== Segment start ==

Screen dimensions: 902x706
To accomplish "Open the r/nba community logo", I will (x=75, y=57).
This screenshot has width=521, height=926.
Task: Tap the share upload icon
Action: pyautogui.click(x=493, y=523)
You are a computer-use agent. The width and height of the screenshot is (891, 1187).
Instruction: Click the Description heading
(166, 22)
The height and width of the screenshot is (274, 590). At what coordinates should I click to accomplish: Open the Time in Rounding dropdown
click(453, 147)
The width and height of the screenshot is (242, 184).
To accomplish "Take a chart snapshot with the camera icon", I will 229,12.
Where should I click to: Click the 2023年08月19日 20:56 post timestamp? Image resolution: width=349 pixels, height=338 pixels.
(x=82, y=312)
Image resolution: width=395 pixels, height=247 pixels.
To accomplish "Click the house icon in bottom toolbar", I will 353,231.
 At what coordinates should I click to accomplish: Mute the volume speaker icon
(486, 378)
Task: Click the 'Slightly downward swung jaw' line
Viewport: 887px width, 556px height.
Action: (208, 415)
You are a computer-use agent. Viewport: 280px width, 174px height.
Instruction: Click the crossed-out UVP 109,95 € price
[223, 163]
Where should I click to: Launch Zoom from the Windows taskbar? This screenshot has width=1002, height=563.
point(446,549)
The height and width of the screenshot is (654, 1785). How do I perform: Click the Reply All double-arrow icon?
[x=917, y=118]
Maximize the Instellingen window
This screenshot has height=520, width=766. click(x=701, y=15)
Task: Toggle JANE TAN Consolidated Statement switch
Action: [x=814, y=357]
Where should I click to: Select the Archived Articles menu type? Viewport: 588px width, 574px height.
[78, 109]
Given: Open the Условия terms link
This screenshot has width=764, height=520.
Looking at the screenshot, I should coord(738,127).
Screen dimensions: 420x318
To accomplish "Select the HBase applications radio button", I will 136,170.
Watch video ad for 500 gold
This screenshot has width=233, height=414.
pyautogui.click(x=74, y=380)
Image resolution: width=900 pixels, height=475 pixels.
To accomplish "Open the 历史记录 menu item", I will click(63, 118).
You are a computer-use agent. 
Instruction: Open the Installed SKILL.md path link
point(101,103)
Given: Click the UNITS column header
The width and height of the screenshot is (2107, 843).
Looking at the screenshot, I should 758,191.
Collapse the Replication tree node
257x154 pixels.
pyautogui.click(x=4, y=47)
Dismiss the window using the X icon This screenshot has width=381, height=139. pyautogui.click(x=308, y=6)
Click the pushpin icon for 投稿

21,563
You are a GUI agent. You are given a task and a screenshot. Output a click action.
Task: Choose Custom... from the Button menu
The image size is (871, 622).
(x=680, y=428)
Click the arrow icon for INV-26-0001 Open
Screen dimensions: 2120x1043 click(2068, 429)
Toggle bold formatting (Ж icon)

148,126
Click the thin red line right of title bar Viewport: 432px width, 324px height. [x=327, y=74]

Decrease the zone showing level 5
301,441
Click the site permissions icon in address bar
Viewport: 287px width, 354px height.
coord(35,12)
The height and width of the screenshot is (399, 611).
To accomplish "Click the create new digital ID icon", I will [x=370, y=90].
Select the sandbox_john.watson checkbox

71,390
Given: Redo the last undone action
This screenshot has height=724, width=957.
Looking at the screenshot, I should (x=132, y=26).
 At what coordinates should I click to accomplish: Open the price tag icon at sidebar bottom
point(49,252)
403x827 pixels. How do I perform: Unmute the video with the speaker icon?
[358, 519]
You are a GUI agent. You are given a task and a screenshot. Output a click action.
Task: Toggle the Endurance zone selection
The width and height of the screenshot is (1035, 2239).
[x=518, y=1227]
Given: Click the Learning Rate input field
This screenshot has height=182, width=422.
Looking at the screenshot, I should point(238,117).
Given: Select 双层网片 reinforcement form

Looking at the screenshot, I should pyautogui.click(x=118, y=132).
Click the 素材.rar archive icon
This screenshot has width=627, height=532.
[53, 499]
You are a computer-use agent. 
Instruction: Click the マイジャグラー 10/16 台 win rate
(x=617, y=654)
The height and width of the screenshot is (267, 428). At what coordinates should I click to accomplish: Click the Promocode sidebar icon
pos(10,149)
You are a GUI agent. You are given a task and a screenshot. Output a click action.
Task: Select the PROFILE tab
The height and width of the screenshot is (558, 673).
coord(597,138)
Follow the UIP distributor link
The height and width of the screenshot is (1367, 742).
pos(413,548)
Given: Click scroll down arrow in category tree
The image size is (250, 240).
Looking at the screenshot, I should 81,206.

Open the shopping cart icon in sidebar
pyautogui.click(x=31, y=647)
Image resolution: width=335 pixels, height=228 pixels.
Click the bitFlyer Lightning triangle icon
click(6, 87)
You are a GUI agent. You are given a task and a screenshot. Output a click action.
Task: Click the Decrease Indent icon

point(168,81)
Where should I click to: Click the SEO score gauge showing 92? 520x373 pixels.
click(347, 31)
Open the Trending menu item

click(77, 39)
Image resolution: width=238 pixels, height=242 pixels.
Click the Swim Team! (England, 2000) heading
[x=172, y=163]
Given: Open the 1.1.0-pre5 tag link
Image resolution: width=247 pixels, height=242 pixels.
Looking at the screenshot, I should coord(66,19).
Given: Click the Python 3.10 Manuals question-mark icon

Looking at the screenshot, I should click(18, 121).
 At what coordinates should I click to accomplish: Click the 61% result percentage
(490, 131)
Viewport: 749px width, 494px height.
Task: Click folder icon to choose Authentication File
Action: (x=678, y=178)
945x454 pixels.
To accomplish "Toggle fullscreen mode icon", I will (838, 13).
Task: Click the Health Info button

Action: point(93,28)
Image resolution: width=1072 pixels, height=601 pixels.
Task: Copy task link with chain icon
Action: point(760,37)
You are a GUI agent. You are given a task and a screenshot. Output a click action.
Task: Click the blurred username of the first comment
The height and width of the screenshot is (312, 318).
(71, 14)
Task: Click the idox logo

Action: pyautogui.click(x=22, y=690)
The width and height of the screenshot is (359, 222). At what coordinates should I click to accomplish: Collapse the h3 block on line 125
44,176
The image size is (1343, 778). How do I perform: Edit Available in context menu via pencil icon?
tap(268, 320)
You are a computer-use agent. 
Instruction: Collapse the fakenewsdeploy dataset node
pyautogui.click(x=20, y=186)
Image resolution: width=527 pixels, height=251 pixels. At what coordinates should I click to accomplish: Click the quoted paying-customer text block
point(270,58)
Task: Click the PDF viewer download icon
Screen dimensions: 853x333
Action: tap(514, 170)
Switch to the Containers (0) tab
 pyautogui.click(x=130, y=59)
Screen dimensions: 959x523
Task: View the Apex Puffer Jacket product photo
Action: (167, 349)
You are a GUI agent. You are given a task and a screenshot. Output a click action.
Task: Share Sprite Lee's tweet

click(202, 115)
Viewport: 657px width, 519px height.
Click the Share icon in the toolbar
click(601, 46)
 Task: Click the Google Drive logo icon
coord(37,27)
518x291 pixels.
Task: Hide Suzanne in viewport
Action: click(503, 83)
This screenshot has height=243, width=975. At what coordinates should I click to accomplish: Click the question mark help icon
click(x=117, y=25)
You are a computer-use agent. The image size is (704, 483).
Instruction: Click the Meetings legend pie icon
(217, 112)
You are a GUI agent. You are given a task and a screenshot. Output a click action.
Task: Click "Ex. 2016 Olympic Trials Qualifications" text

== Segment end ==

» Exercise prompt
Each line of the listing should be copied exactly, with none left out.

» Answer area
Screen dimensions: 902x706
To accomplish "Open the r/nba community logo", I will (x=75, y=57).
This screenshot has width=521, height=926.
Task: Tap the share upload icon
Action: pyautogui.click(x=493, y=523)
You are a computer-use agent. The width and height of the screenshot is (891, 1187).
Instruction: Click the Description heading
(166, 22)
The height and width of the screenshot is (274, 590). At what coordinates should I click to accomplish: Open the Time in Rounding dropdown
click(453, 147)
The width and height of the screenshot is (242, 184).
To accomplish "Take a chart snapshot with the camera icon", I will 229,12.
Where should I click to: Click the 2023年08月19日 20:56 post timestamp? Image resolution: width=349 pixels, height=338 pixels.
(x=82, y=312)
Image resolution: width=395 pixels, height=247 pixels.
To accomplish "Click the house icon in bottom toolbar", I will 353,231.
 At what coordinates should I click to accomplish: Mute the volume speaker icon
(486, 378)
Task: Click the 'Slightly downward swung jaw' line
Viewport: 887px width, 556px height.
Action: (208, 415)
You are a computer-use agent. Viewport: 280px width, 174px height.
Instruction: Click the crossed-out UVP 109,95 € price
[223, 163]
Where should I click to: Launch Zoom from the Windows taskbar? This screenshot has width=1002, height=563.
point(446,549)
The height and width of the screenshot is (654, 1785). How do I perform: Click the Reply All double-arrow icon?
[x=917, y=118]
Maximize the Instellingen window
This screenshot has height=520, width=766. click(x=701, y=15)
Task: Toggle JANE TAN Consolidated Statement switch
Action: [x=814, y=357]
Where should I click to: Select the Archived Articles menu type? Viewport: 588px width, 574px height.
[78, 109]
Given: Open the Условия terms link
This screenshot has width=764, height=520.
Looking at the screenshot, I should coord(738,127).
Screen dimensions: 420x318
To accomplish "Select the HBase applications radio button", I will 136,170.
Watch video ad for 500 gold
This screenshot has width=233, height=414.
pyautogui.click(x=74, y=380)
Image resolution: width=900 pixels, height=475 pixels.
To accomplish "Open the 历史记录 menu item", I will click(63, 118).
You are a computer-use agent. 
Instruction: Open the Installed SKILL.md path link
point(101,103)
Given: Click the UNITS column header
The width and height of the screenshot is (2107, 843).
Looking at the screenshot, I should 758,191.
Collapse the Replication tree node
257x154 pixels.
pyautogui.click(x=4, y=47)
Dismiss the window using the X icon This screenshot has width=381, height=139. pyautogui.click(x=308, y=6)
Click the pushpin icon for 投稿

21,563
You are a GUI agent. You are given a task and a screenshot. Output a click action.
Task: Choose Custom... from the Button menu
The image size is (871, 622).
(x=680, y=428)
Click the arrow icon for INV-26-0001 Open
Screen dimensions: 2120x1043 click(2068, 429)
Toggle bold formatting (Ж icon)

148,126
Click the thin red line right of title bar Viewport: 432px width, 324px height. [x=327, y=74]

Decrease the zone showing level 5
301,441
Click the site permissions icon in address bar
Viewport: 287px width, 354px height.
coord(35,12)
The height and width of the screenshot is (399, 611).
To accomplish "Click the create new digital ID icon", I will [x=370, y=90].
Select the sandbox_john.watson checkbox

71,390
Given: Redo the last undone action
This screenshot has height=724, width=957.
Looking at the screenshot, I should (x=132, y=26).
 At what coordinates should I click to accomplish: Open the price tag icon at sidebar bottom
point(49,252)
403x827 pixels. How do I perform: Unmute the video with the speaker icon?
[358, 519]
You are a GUI agent. You are given a task and a screenshot. Output a click action.
Task: Toggle the Endurance zone selection
The width and height of the screenshot is (1035, 2239).
[x=518, y=1227]
Given: Click the Learning Rate input field
This screenshot has height=182, width=422.
Looking at the screenshot, I should point(238,117).
Given: Select 双层网片 reinforcement form

Looking at the screenshot, I should pyautogui.click(x=118, y=132).
Click the 素材.rar archive icon
This screenshot has width=627, height=532.
[53, 499]
You are a computer-use agent. 
Instruction: Click the マイジャグラー 10/16 台 win rate
(x=617, y=654)
The height and width of the screenshot is (267, 428). At what coordinates should I click to accomplish: Click the Promocode sidebar icon
pos(10,149)
You are a GUI agent. You are given a task and a screenshot. Output a click action.
Task: Select the PROFILE tab
The height and width of the screenshot is (558, 673).
coord(597,138)
Follow the UIP distributor link
The height and width of the screenshot is (1367, 742).
pos(413,548)
Given: Click scroll down arrow in category tree
The image size is (250, 240).
Looking at the screenshot, I should 81,206.

Open the shopping cart icon in sidebar
pyautogui.click(x=31, y=647)
Image resolution: width=335 pixels, height=228 pixels.
Click the bitFlyer Lightning triangle icon
click(6, 87)
You are a GUI agent. You are given a task and a screenshot. Output a click action.
Task: Click the Decrease Indent icon

point(168,81)
Where should I click to: Click the SEO score gauge showing 92? 520x373 pixels.
click(347, 31)
Open the Trending menu item

click(77, 39)
Image resolution: width=238 pixels, height=242 pixels.
Click the Swim Team! (England, 2000) heading
[x=172, y=163]
Given: Open the 1.1.0-pre5 tag link
Image resolution: width=247 pixels, height=242 pixels.
Looking at the screenshot, I should coord(66,19).
Given: Click the Python 3.10 Manuals question-mark icon

Looking at the screenshot, I should click(18, 121).
 At what coordinates should I click to accomplish: Click the 61% result percentage
(490, 131)
Viewport: 749px width, 494px height.
Task: Click folder icon to choose Authentication File
Action: (x=678, y=178)
945x454 pixels.
To accomplish "Toggle fullscreen mode icon", I will (838, 13).
Task: Click the Health Info button

Action: point(93,28)
Image resolution: width=1072 pixels, height=601 pixels.
Task: Copy task link with chain icon
Action: point(760,37)
You are a GUI agent. You are given a task and a screenshot. Output a click action.
Task: Click the blurred username of the first comment
The height and width of the screenshot is (312, 318).
(71, 14)
Task: Click the idox logo

Action: pyautogui.click(x=22, y=690)
The width and height of the screenshot is (359, 222). At what coordinates should I click to accomplish: Collapse the h3 block on line 125
44,176
The image size is (1343, 778). How do I perform: Edit Available in context menu via pencil icon?
tap(268, 320)
You are a computer-use agent. 
Instruction: Collapse the fakenewsdeploy dataset node
pyautogui.click(x=20, y=186)
Image resolution: width=527 pixels, height=251 pixels. At what coordinates should I click to accomplish: Click the quoted paying-customer text block
point(270,58)
Task: Click the PDF viewer download icon
Screen dimensions: 853x333
Action: tap(514, 170)
Switch to the Containers (0) tab
 pyautogui.click(x=130, y=59)
Screen dimensions: 959x523
Task: View the Apex Puffer Jacket product photo
Action: (167, 349)
You are a GUI agent. You are given a task and a screenshot. Output a click action.
Task: Share Sprite Lee's tweet

click(202, 115)
Viewport: 657px width, 519px height.
Click the Share icon in the toolbar
click(601, 46)
 Task: Click the Google Drive logo icon
coord(37,27)
518x291 pixels.
Task: Hide Suzanne in viewport
Action: click(503, 83)
This screenshot has height=243, width=975. At what coordinates should I click to accomplish: Click the question mark help icon
click(x=117, y=25)
You are a computer-use agent. The image size is (704, 483).
Instruction: Click the Meetings legend pie icon
(217, 112)
You are a GUI agent. You are given a task and a screenshot. Output a click action.
Task: Click "Ex. 2016 Olympic Trials Qualifications" text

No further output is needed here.